The data START

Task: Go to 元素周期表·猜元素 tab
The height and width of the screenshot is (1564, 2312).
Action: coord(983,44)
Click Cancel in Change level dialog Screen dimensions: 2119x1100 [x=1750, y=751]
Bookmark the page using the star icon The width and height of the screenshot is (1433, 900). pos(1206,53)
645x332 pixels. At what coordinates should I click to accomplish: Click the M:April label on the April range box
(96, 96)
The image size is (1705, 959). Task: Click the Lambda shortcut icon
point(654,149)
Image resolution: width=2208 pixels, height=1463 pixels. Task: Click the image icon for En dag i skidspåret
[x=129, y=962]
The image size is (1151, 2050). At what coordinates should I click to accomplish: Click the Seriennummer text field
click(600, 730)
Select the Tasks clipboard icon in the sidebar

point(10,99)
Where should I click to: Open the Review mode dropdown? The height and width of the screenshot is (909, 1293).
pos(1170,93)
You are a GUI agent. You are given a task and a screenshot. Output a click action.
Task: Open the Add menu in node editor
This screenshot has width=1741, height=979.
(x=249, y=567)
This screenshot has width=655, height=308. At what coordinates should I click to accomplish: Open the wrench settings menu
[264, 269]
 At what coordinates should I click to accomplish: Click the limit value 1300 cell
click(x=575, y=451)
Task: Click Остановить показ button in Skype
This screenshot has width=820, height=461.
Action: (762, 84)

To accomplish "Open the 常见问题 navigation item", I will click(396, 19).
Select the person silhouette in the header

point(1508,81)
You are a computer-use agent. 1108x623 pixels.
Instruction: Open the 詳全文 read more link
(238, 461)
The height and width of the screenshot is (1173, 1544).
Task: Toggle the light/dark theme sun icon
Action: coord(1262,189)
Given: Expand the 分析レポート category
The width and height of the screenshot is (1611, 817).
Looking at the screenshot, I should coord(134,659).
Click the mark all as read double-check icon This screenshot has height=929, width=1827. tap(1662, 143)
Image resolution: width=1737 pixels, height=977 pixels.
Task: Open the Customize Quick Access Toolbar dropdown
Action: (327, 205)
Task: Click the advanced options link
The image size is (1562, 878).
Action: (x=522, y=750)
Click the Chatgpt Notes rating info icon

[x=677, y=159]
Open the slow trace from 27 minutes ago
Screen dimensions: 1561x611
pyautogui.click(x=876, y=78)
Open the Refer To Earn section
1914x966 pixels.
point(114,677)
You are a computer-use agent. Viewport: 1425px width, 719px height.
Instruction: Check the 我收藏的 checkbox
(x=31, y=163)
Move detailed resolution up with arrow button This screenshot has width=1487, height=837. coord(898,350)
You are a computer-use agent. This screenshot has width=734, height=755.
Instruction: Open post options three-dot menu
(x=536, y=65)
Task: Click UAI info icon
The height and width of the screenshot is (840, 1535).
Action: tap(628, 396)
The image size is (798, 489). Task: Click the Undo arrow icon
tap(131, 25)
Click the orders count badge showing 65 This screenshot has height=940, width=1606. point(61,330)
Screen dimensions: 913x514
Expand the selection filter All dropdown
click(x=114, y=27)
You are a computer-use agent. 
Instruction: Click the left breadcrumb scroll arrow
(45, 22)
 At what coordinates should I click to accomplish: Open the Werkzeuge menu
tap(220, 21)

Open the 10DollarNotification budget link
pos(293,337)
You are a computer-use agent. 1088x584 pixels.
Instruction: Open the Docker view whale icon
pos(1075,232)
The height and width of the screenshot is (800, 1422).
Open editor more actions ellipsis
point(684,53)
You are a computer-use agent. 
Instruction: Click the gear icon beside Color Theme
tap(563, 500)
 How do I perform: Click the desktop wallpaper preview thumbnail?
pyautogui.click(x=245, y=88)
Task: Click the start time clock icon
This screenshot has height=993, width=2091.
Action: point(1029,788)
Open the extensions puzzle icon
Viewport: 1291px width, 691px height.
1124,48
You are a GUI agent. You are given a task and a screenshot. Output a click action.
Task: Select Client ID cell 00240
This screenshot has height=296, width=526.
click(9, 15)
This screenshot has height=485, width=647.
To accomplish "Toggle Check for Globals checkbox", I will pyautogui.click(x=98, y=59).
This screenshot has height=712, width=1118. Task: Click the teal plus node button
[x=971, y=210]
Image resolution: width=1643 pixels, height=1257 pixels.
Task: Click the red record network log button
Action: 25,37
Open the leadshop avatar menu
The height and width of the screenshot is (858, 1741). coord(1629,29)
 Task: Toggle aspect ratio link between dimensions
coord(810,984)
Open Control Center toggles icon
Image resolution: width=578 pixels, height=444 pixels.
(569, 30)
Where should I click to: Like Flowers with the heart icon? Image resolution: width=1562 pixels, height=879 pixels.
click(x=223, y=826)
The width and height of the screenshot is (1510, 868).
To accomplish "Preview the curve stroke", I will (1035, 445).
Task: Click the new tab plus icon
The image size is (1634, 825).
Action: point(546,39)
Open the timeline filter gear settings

The data END

**Task brief**
What is wanted is an exact copy of the data.

**Answer to the problem**
Task: Go to 元素周期表·猜元素 tab
The height and width of the screenshot is (1564, 2312).
Action: coord(983,44)
Click Cancel in Change level dialog Screen dimensions: 2119x1100 [x=1750, y=751]
Bookmark the page using the star icon The width and height of the screenshot is (1433, 900). pos(1206,53)
645x332 pixels. At what coordinates should I click to accomplish: Click the M:April label on the April range box
(96, 96)
The image size is (1705, 959). Task: Click the Lambda shortcut icon
point(654,149)
Image resolution: width=2208 pixels, height=1463 pixels. Task: Click the image icon for En dag i skidspåret
[x=129, y=962]
The image size is (1151, 2050). At what coordinates should I click to accomplish: Click the Seriennummer text field
click(600, 730)
Select the Tasks clipboard icon in the sidebar

point(10,99)
Where should I click to: Open the Review mode dropdown? The height and width of the screenshot is (909, 1293).
pos(1170,93)
You are a GUI agent. You are given a task and a screenshot. Output a click action.
Task: Open the Add menu in node editor
This screenshot has width=1741, height=979.
(x=249, y=567)
This screenshot has width=655, height=308. At what coordinates should I click to accomplish: Open the wrench settings menu
[264, 269]
 At what coordinates should I click to accomplish: Click the limit value 1300 cell
click(x=575, y=451)
Task: Click Остановить показ button in Skype
This screenshot has width=820, height=461.
Action: (762, 84)

To accomplish "Open the 常见问题 navigation item", I will click(396, 19).
Select the person silhouette in the header

point(1508,81)
You are a computer-use agent. 1108x623 pixels.
Instruction: Open the 詳全文 read more link
(238, 461)
The height and width of the screenshot is (1173, 1544).
Task: Toggle the light/dark theme sun icon
Action: coord(1262,189)
Given: Expand the 分析レポート category
The width and height of the screenshot is (1611, 817).
Looking at the screenshot, I should coord(134,659).
Click the mark all as read double-check icon This screenshot has height=929, width=1827. tap(1662, 143)
Image resolution: width=1737 pixels, height=977 pixels.
Task: Open the Customize Quick Access Toolbar dropdown
Action: (327, 205)
Task: Click the advanced options link
The image size is (1562, 878).
Action: (x=522, y=750)
Click the Chatgpt Notes rating info icon

[x=677, y=159]
Open the slow trace from 27 minutes ago
Screen dimensions: 1561x611
pyautogui.click(x=876, y=78)
Open the Refer To Earn section
1914x966 pixels.
point(114,677)
You are a computer-use agent. Viewport: 1425px width, 719px height.
Instruction: Check the 我收藏的 checkbox
(x=31, y=163)
Move detailed resolution up with arrow button This screenshot has width=1487, height=837. coord(898,350)
You are a computer-use agent. This screenshot has width=734, height=755.
Instruction: Open post options three-dot menu
(x=536, y=65)
Task: Click UAI info icon
The height and width of the screenshot is (840, 1535).
Action: tap(628, 396)
The image size is (798, 489). Task: Click the Undo arrow icon
tap(131, 25)
Click the orders count badge showing 65 This screenshot has height=940, width=1606. point(61,330)
Screen dimensions: 913x514
Expand the selection filter All dropdown
click(x=114, y=27)
You are a computer-use agent. 
Instruction: Click the left breadcrumb scroll arrow
(45, 22)
 At what coordinates should I click to accomplish: Open the Werkzeuge menu
tap(220, 21)

Open the 10DollarNotification budget link
pos(293,337)
You are a computer-use agent. 1088x584 pixels.
Instruction: Open the Docker view whale icon
pos(1075,232)
The height and width of the screenshot is (800, 1422).
Open editor more actions ellipsis
point(684,53)
You are a computer-use agent. 
Instruction: Click the gear icon beside Color Theme
tap(563, 500)
 How do I perform: Click the desktop wallpaper preview thumbnail?
pyautogui.click(x=245, y=88)
Task: Click the start time clock icon
This screenshot has height=993, width=2091.
Action: point(1029,788)
Open the extensions puzzle icon
Viewport: 1291px width, 691px height.
1124,48
You are a GUI agent. You are given a task and a screenshot. Output a click action.
Task: Select Client ID cell 00240
This screenshot has height=296, width=526.
click(9, 15)
This screenshot has height=485, width=647.
To accomplish "Toggle Check for Globals checkbox", I will pyautogui.click(x=98, y=59).
This screenshot has height=712, width=1118. Task: Click the teal plus node button
[x=971, y=210]
Image resolution: width=1643 pixels, height=1257 pixels.
Task: Click the red record network log button
Action: 25,37
Open the leadshop avatar menu
The height and width of the screenshot is (858, 1741). coord(1629,29)
 Task: Toggle aspect ratio link between dimensions
coord(810,984)
Open Control Center toggles icon
Image resolution: width=578 pixels, height=444 pixels.
(569, 30)
Where should I click to: Like Flowers with the heart icon? Image resolution: width=1562 pixels, height=879 pixels.
click(x=223, y=826)
The width and height of the screenshot is (1510, 868).
To accomplish "Preview the curve stroke", I will (1035, 445).
Task: Click the new tab plus icon
The image size is (1634, 825).
Action: point(546,39)
Open the timeline filter gear settings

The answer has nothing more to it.